According to a recent study in rural Kenya, water treatment alone is sufficient to cause an 18% reduction in roundworm infections. The study explored the effects of water quality, sanitation, handwashing, and nutritional interventions because of the increasing rates of the intestinal worm and Giardia infections. Addition of sanitation and hand washing could increase the reduction to 22%. The other parasitic infections examined did not have significant reductions from any of the interventions.
Intestinal worm and protozoan infections affect more than 1 billion children worldwide. They are associated with stunted growth and impaired cognitive development. They often reside in the soil and contaminated drinking water or fecal-contaminated surfaces. They lead to common infections in children in low resource settings.
High re-infection rates have prevented school-based mass drug administration programs from controlling the transmission of these parasitic infections. The study authors hypothesised that improved water quality, sanitation, hygiene and/or nutrition could interrupt the environmental transmission of parasites, but few trials evaluating these interventions have measured actual infections as an outcome.
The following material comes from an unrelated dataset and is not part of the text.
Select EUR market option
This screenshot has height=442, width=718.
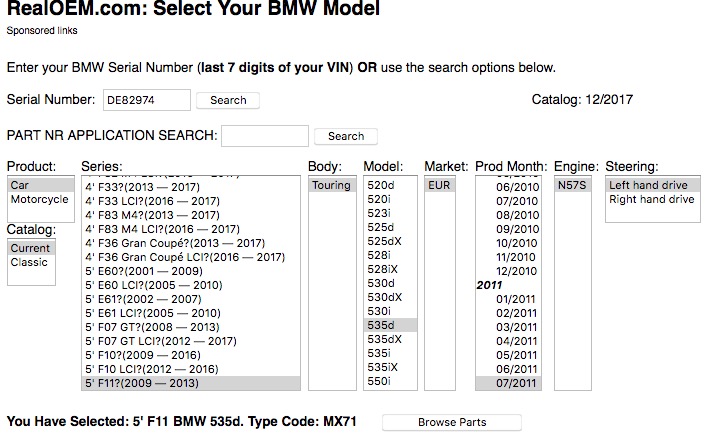tap(439, 185)
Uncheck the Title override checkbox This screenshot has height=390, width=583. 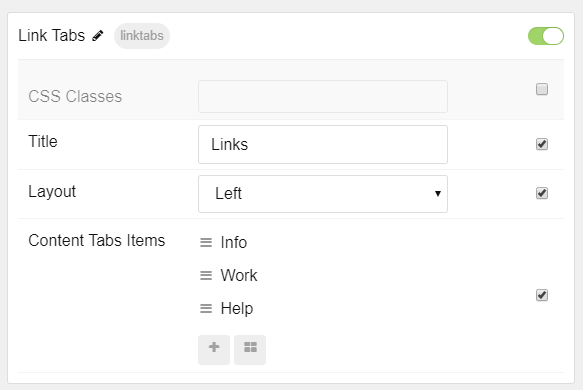click(542, 144)
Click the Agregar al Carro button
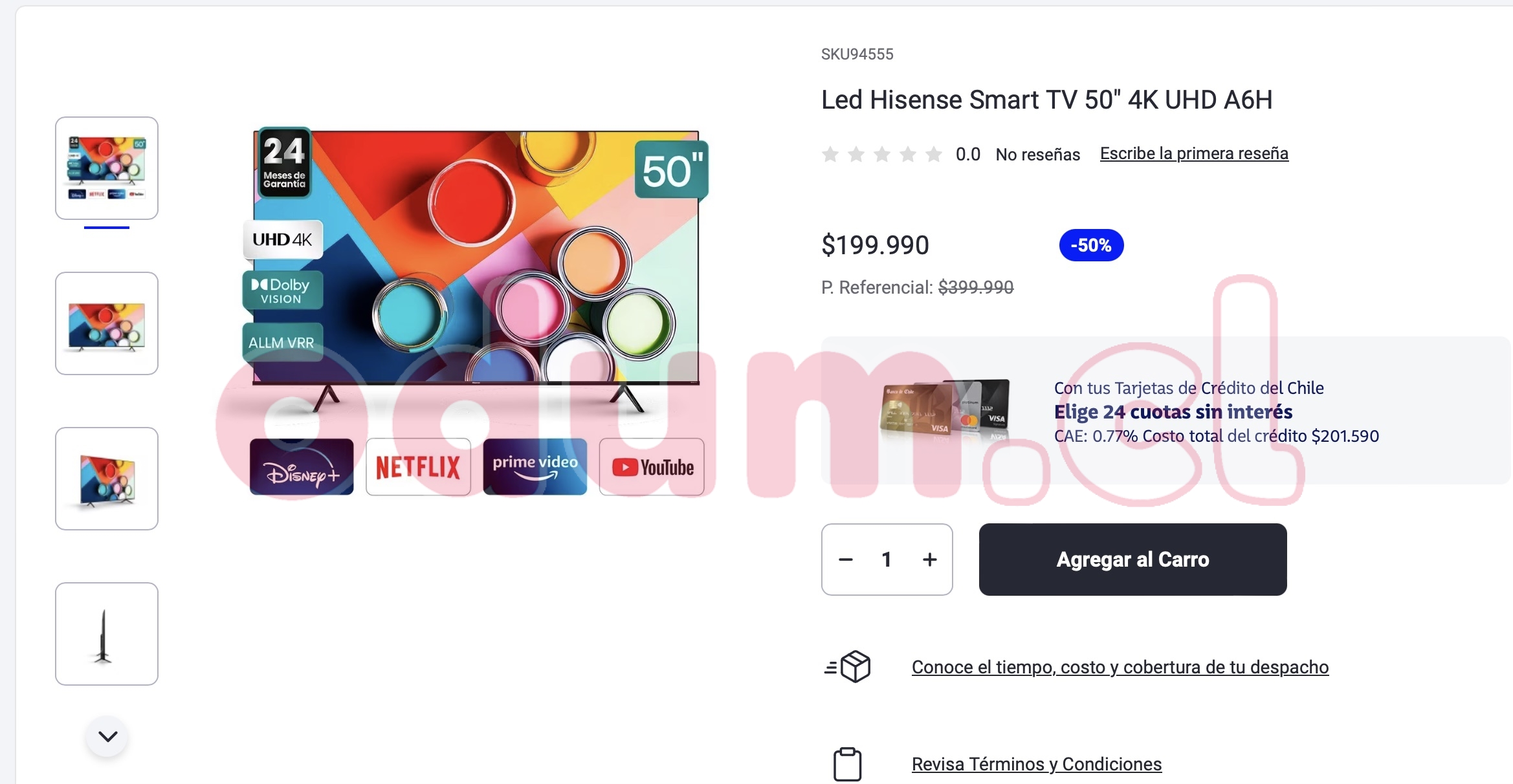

“Out of all the interventions we tested, we were extremely surprised that water treatment appeared to be the most effective at reducing roundworm infections. Water treatment is a relatively unexplored strategy for intestinal worm control. At least 800 million people in the world are infected by a roundworm (Ascaris lumbricoides), so even a relative reduction of 18% from water treatment interventions could have a major beneficial impact. Our study also suggests that water treatment could complement large-scale deworming medication delivery programs in the global effort to eliminate roundworm infections,” said Amy Pickering, the first author of the study.
With reinfection rates reaching 94% after deworming treatment for roundworm infection, a combined approach of mass drug administration and environmental controls (water, sanitation, hygiene) could be critical to gaining an upper hand on these endemic infections, the researchers concluded.